Irritado, el prefecto depositó su copa sobre la mesa de acacia maciza.

—¿Os negáis?

—Os dejo gustoso mi despacho; examinaréis a placer los documentos administrativos. Es la expedición nubia la que suscita mi desaprobación.

—¿Cómo van a luchar los salvajes contra una tropa bien entrenada?

—Entrenada o no, tendrían que atravesar la catarata.

Maximino se enjugó la frente con un pañuelo.

—En Alejandría, nadie me había hablado de esta dificultad. Explicaos.

—Estamos en periodo de aguas bajas; las rocas sobresalen. Ninguna embarcación se arriesgaría en ese laberinto; si persistís en vuestro proyecto, más de un tercio de vuestros hombres morirá. Los expertos en estrategia, que jamás habían visto la catarata, sólo habían tenido en cuenta el aspecto militar.

—Cuando el río crezca, ¿podremos pasar el obstáculo con facilidad?

—Los primeros días no; después todo dependerá de la intensidad de la crecida. Si es débil, apenas tapará las rocas más peligrosas. Si es fuerte, provocará remolinos que no superarían los mejores marinos.

Maximino se deprimió. ¿Cuánto tiempo haría falta esperar para satisfacer al emperador? ¿De qué sanciones se haría merecedor en caso de fracasar? Su misión, tan fácil en apariencia, se transformaba en pesadilla.

—Estad seguro de mi completa colaboración —prometió Teodoro—. Si vuestra estancia aquí ha de ser larga, que sea al menos agradable. Mis secretarios y todo mi personal estarán a vuestra disposición.

—Hay otro punto. El emperador ha recibido quejas concernientes a un pequeño grupo de paganos que se niega a convertirse.

—Exacto.

—¿Dónde residen?

—En la isla de File, perdida en medio de las aguas. El lugar está aislado, nadie va allí.

—¿Un templo?

—Sí.

—¿Por qué no lo habéis hecho cerrar? Su misma existencia es contraria a la ley.

—Soy consciente de ello, pero dudo a la hora de utilizar la fuerza; File no molesta al pueblo. Los cincuenta paganos que viven en la isla, lejos de las miradas, están condenados a extinguirse con rapidez. La mayoría son ancianos inofensivos. Sus hijos se han convertido hace mucho tiempo, algunos son soldados; ¿cómo lanzarlos al ataque de sus padres?

Maximino bebió un sorbo de vino tinto.

—No soy partidario de la violencia… La cristianización ha causado muchas muertes que se suman al sufrimiento de persecuciones anteriores.
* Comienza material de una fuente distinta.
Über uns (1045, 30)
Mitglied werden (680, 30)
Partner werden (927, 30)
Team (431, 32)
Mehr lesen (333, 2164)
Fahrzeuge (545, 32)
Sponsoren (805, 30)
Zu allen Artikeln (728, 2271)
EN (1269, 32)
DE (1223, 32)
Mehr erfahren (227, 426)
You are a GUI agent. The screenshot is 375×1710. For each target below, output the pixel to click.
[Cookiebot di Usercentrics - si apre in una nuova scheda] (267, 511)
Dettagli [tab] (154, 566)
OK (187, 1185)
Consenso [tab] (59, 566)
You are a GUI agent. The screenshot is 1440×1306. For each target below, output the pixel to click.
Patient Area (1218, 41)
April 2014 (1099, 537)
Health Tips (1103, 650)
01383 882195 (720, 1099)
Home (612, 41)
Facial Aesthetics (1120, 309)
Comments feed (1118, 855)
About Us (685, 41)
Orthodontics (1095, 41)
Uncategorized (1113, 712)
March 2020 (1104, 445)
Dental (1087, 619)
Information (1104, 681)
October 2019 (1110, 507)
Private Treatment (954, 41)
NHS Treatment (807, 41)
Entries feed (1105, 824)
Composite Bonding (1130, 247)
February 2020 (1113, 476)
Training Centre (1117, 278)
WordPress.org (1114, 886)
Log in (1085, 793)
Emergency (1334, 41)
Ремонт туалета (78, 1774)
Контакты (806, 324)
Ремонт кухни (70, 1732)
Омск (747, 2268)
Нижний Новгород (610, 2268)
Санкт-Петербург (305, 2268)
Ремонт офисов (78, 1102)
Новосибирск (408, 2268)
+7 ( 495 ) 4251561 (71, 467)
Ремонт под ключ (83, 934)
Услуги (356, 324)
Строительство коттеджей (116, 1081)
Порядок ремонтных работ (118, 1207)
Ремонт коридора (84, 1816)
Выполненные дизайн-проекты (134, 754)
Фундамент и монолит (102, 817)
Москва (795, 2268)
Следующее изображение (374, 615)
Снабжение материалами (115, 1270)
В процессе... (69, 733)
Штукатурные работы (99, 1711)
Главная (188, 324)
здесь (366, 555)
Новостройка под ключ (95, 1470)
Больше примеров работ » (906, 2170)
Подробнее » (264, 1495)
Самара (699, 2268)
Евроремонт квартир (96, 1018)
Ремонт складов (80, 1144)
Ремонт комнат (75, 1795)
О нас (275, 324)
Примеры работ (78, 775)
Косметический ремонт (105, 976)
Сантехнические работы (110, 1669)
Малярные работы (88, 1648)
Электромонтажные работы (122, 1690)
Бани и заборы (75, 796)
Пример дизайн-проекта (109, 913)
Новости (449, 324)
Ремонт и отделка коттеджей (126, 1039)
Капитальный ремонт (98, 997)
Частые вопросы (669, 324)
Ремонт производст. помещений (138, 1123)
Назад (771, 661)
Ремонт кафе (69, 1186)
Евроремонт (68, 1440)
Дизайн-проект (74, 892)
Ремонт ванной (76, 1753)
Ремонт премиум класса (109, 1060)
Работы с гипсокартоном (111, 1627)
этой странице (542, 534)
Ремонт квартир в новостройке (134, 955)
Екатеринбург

Pero esta situación es inaceptable; ¿no podríamos expulsar a estas gentes con buenas palabras?

—Comprendedlo, son soñadores, nostálgicos del pasado. Muchos han nacido en la isla, allí han vivido y allí querrían morir. Pronto este templo pertenecerá a la Iglesia. La piedad dicta mi actitud.

Maximino consideró extraña la posición del obispo; tenía reputación de hombre intransigente, poco dado a las intrigas y amante de cumplir la ley; ¿le ocultaba algún hecho esencial?

—Entonces, File es el único templo pagano que todavía permanece en activo.

—Es un término un poco exagerado; en letargo convendría mejor.

—¿Es la isla accesible?

—Por barco, pero…

—¿No es territorio del imperio?

Teodoro no respondió.

—Iré a File —anunció Maximino—. Enseñadme vuestro despacho, Eminencia.